Please put the lines of the material between the lines holding "Select model 9TN24P1H01 in the table" and "Action: coord(364,228)", inclusive, into a JSON list of strings, one string per line, with blank lines and pictures left out.

▶ [Working data]
::::::::::

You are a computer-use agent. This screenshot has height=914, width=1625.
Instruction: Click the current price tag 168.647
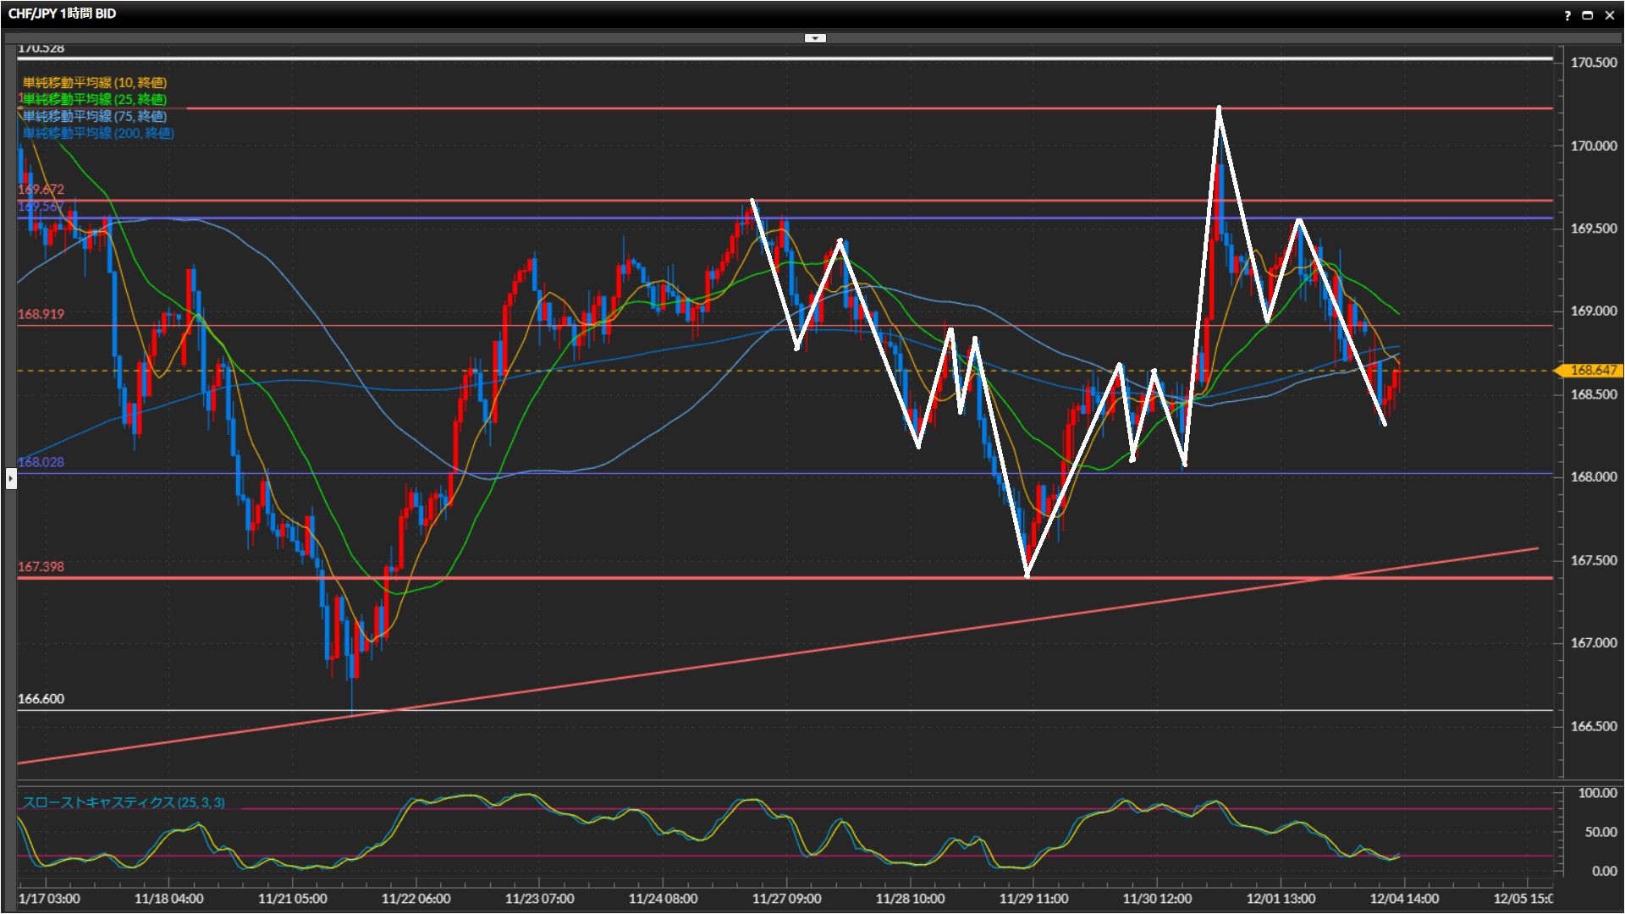click(x=1592, y=371)
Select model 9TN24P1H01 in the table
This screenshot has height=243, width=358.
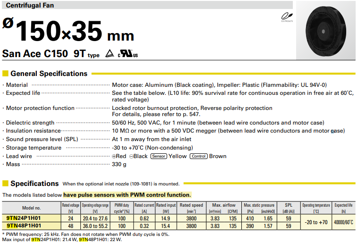click(x=24, y=218)
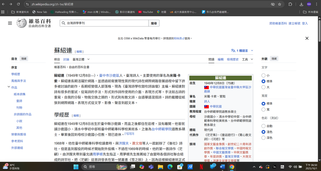Image resolution: width=321 pixels, height=171 pixels.
Task: Open the Wikipedia main menu hamburger icon
Action: coord(10,23)
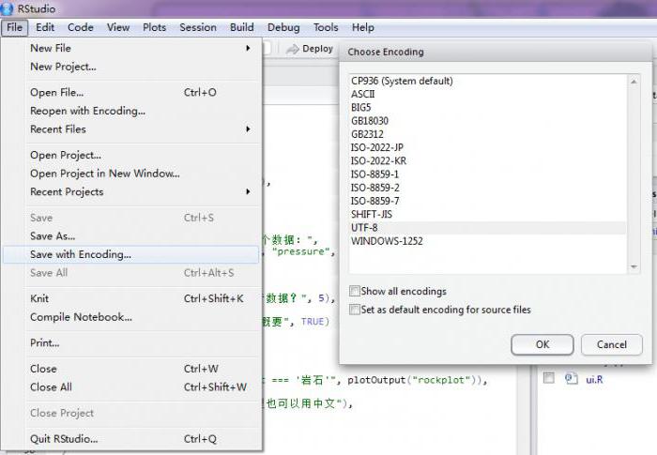Viewport: 657px width, 455px height.
Task: Select UTF-8 in the encoding list
Action: coord(364,228)
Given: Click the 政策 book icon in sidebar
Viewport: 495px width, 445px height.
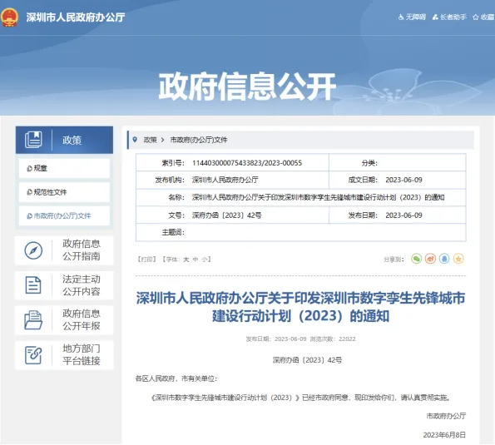Looking at the screenshot, I should click(33, 140).
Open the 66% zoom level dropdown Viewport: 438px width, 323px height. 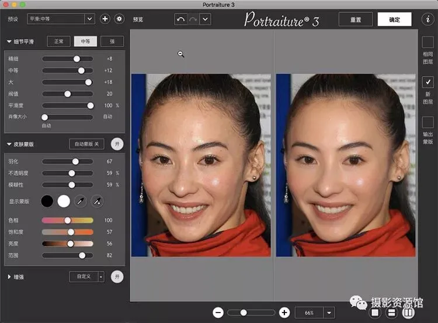329,312
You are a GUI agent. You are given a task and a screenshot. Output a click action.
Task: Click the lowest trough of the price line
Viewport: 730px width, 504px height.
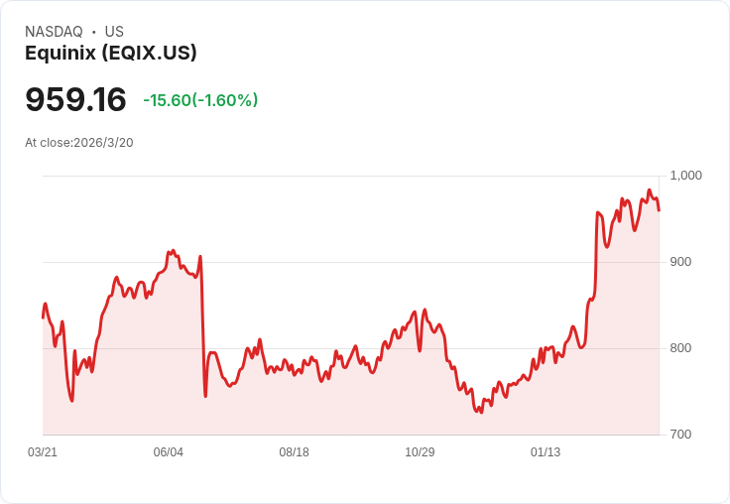481,413
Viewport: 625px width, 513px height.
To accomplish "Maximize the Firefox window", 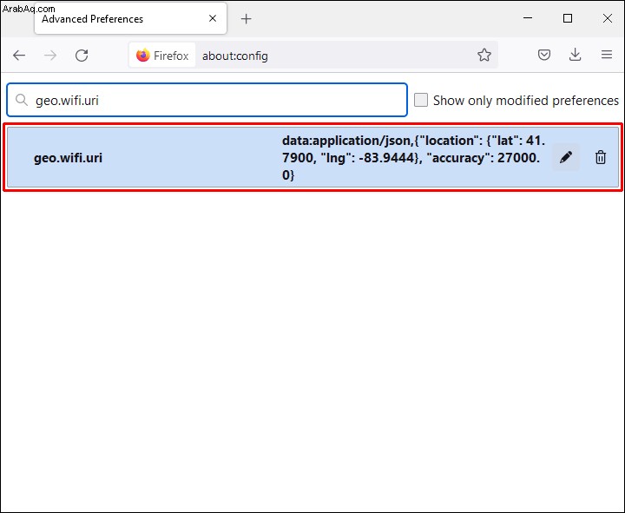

::::::::::

▶ [Solution to this problem]
[
  "Select model 9TN24P1H01 in the table",
  "This screenshot has height=243, width=358.",
  "click(x=24, y=218)",
  "Image resolution: width=321 pixels, height=171 pixels.",
  "Task: Open the Wikipedia main menu hamburger icon",
  "Action: coord(10,23)",
  "Viewport: 657px width, 455px height.",
  "Task: Select UTF-8 in the encoding list",
  "Action: coord(364,228)"
]